J’aime chanter, raconter des histoires, et même le défi de l’arrangement musical. C’est très différent. J’ai besoin des deux, j’écris des chansons, et quand j’ai pas trop d’idées, j’écris un morceau techno. Et en live c’est très facile, ça sort de moi, c’est ludique j’adore ça aussi. Beaucoup plus facile qu’un live de Black Strobe.

D’où vous viennent les paroles de Black Strobe ?
Je suis pas très branché par le côté poésie abstraite à la René Char, j’aime bien raconter des histoires. J’ai gardé du blues et de la country, c’est des choses du quotidien. Donc un mélange de Dieu et de sexe, en fait, c’est assez bizarre. Comme dans Monkee Glands où j’ai imaginé un gars qui prie Dieu pour qu’il lui envoie une bombasse. Le blues, c’est que des histoires de cul. La soul aussi. Mother Popcorn de James Brown, Muddy Waters – Got my mojo workin’ : « Got my mojo working, but it just won’t work on you ». Il y arrive avec toutes les autres mais pas avec elle et retourne en Louisiane pour que son mojo remarche. J’adore ce genre de paroles concrètes, ça m’inspire. Dialectiser un désir précis, un fantasme.
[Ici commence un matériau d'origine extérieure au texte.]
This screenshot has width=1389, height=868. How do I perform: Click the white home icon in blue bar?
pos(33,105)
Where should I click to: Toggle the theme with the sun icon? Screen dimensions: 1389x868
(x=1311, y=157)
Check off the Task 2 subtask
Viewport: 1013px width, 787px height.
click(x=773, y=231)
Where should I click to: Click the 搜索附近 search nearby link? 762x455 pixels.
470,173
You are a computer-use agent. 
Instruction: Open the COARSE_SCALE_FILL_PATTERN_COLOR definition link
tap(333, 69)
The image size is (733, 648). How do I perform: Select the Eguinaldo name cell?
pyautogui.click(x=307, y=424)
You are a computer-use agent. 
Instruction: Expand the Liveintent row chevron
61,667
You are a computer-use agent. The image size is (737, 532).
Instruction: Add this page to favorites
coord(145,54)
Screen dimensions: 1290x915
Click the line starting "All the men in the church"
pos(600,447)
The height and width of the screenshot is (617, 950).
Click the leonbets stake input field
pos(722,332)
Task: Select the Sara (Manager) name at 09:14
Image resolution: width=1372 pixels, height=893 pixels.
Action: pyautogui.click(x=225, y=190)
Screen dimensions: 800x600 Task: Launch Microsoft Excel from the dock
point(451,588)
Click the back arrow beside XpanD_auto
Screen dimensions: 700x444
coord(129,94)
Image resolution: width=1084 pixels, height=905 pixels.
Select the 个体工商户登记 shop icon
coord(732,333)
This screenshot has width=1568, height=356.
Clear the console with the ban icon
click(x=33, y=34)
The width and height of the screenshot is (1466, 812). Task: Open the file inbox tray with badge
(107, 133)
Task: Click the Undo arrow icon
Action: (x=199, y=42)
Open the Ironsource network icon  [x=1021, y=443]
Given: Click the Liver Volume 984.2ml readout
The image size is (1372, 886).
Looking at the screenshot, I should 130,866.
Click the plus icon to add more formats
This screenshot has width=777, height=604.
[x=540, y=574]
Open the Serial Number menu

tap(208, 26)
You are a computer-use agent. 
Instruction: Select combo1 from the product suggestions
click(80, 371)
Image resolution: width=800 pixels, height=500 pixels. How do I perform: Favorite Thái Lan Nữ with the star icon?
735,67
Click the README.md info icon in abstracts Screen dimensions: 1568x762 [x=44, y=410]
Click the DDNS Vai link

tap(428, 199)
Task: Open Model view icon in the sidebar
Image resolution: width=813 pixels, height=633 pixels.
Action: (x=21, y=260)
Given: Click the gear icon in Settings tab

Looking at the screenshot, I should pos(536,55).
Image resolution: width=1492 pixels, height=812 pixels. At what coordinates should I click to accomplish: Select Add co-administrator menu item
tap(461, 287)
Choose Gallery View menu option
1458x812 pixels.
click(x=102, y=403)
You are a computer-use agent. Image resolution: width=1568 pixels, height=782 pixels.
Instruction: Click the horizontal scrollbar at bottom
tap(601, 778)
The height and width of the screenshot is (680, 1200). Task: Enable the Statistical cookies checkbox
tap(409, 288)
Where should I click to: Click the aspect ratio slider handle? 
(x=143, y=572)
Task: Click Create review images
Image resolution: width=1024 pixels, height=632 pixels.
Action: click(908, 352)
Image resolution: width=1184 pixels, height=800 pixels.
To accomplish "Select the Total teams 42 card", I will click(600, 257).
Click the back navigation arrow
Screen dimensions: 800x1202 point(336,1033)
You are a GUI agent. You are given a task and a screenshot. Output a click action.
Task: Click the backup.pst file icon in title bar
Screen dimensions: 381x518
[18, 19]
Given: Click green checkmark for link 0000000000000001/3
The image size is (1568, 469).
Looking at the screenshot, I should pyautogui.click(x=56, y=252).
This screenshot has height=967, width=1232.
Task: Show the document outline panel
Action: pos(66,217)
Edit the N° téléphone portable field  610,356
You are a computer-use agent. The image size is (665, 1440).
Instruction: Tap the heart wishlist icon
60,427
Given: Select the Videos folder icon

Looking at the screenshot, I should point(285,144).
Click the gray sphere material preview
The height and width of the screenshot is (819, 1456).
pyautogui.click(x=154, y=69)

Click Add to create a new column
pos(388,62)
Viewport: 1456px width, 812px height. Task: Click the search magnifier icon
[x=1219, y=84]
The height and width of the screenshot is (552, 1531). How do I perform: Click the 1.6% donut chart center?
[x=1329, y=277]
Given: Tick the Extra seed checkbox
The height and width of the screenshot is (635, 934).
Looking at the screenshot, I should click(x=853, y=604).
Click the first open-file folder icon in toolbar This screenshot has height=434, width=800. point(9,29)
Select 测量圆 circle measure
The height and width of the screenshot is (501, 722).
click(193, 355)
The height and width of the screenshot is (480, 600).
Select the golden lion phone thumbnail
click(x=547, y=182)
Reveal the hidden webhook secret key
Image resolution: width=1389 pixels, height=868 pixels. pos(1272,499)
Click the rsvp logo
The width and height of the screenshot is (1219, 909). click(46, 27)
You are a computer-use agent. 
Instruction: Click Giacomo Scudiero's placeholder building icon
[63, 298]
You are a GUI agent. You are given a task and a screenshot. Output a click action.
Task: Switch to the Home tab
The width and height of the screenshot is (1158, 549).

Il y a toujours du sexuel dans la musique, tant qu’elle est partagée. Même dans un groupe de mecs hétéros, il y a vite quelque chose de sexuel. Sans qu’il y ait de rapport, plutôt dans la jouissance du même objet.

Sinon la moustache est tombée…
Oui, j’en avais marre de ce côté videur serbe, vieux taulard.

Ou d’acteur porno !
On me l’a dit plusieurs fois, oui, un peu trop même. Je voulais pas être résumé à ma moustache. J’ai mon côté « âgé » qui joue aussi.

Votre apparence est très vintage.
Oui, cheveux en arrière, gominés, ambiance vintage. J’ai eu les cheveux longs, j’ai eu plusieurs périodes. Là je joue le jeu, la chemise rose, le costume bleu. Il y a un âge où les t-shirts de groupe – que j’ai beaucoup porté – tu peux plus !

Et pour la suite ?
Maintenant je vais me réintéresser aux sons plus acoustiques. J’ai un clip en projet qui devrait vous plaire, il y aura sûrement des incrustations de porn vintage.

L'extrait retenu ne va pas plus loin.